Por volta da década de 70, as disputas entre os jogadores e os clubes de futebol estavam na ordem do dia por causa das reivindicações por parte dos futebolistas, como empregados em relação à entidade patronal que eram as agremiações desportivas: os dois grandes cavalos de batalha dos jogadores verificavam-se em relação ao «direito de opção» e à inexistência de um contrato (colectivo) de trabalho.
O «direito de opção» consistia num privilégio que os clubes tinham em relação aos jogadores do seu plantel para autorizar uma eventual transferência de um seu futebolista para outro clube. Ou seja, o clube podia manter um jogador no seu plantel (quando acabasse o contrato) assegurando apenas 60 por cento do ordenado oferecido pelo outro clube que queria fazer a contratação.
«O direito de opção contrariava todas as leis laborais do País. Bastava pagar 60 por cento [do salário oferecido pelo emblema que queria fazer a contratação] e o jogador acabava por ficar vinculado ao clube [onde estava] por um ordenado muito inferior àquele que lhe ofereciam», recordou ao Maisfutebol Jorge Fagundes, presidente da Federação Portuguesa de Futebol (FPF) eleito em 1974. «Nessa altura, havia essa situação anómala: o jogador ficava a perder muito dinheiro, com uma lei de opção que não acontecia em mais nenhuma actividade profissional, nem com os jornalistas, com os médicos, os metalúrgicos, etc....», analisou o antigo dirigente.

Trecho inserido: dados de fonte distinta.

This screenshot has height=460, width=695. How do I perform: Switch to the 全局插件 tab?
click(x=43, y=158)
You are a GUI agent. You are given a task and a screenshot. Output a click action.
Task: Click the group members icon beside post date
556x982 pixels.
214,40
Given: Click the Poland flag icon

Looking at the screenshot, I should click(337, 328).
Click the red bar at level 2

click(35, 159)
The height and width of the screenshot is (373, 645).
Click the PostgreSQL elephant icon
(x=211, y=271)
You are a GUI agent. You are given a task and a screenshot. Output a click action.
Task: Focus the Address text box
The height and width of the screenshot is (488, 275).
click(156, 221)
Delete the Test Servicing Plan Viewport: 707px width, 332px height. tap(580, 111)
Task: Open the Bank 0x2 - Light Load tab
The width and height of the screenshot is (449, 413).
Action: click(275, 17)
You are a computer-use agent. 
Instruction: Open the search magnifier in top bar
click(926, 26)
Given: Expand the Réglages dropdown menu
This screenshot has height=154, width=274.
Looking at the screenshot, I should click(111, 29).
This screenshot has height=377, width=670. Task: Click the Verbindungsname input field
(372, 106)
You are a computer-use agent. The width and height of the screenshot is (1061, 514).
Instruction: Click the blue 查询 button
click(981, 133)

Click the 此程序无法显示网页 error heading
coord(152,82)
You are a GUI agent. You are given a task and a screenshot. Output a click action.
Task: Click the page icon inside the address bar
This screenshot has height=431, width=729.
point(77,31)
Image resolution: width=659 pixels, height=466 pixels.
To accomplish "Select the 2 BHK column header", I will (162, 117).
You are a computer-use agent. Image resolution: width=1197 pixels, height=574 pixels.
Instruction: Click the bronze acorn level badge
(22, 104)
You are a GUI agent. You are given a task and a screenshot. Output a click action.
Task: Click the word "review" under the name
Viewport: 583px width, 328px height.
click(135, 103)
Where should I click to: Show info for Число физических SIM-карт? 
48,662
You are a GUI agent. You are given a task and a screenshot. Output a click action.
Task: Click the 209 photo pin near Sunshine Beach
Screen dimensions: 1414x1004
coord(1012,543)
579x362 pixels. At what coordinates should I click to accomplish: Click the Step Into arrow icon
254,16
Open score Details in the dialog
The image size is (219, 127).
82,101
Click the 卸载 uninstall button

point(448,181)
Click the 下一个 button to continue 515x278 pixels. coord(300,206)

Daí decorria também que o contrato entre os jogadores e os clubes tinha um estatuto que «não era equivalente ao dos trabalhadores comuns». «Não [era equivalente] em todos os sentidos», explicou Jorge Fagundes, dizendo que «os jogadores eram trabalhadores que ganhavam bem, mas não eram trabalhadores na verdadeira acepção da palavra; não tinham todos os direitos que os outros trabalhadores tinham».
A pedrada no charco
Estas eram situações que estavam no auge da polémica entre clubes e futebolistas nos princípios dos anos 70 e que estiveram no centro das preocupações de um Sindicato dos Jogadores criado em 1972 ¿ que levou também à resposta a nível organizativo por parte dos clubes e que viria a obter vitórias para os jogadores em 1975. Mas a batalha foi longa e começou vários anos antes, mesmo que só tenha sido ganha depois da Revolução de Abril. [ver artigos relacionados]
António Simões, jogador do Benfica, foi o primeiro futebolista a tomar uma posição contra o «direito de opção» dos clubes. «Foi antes de 1969 e provocou uma celeuma que nunca mais acabou», recordou Simões para o Maisfutebol. «Lembro-me de ter dado uma entrevista nessa altura em que dizia Os nossos direitos são não ter direitos nenhuns!, uma frase que tive, ainda jovem, nessa época em que vivíamos sem direitos», contou.
«Este caso deveu-se ao tal direito de opção, pois apareceu um clube com uma proposta para eu sair e eu fiz sentir que tinha esses direitos. Acabei por não sair, por uma questão de opção [minha], mas isso fez mexer e revolucionou um pouco aquilo que era o relacionamento entre o trabalhador e a classe patronal. No fundo, eu não queria sair, queria continuar; mas queria também marcar uma posição na altura, e foi isso que se fez», disse Simões.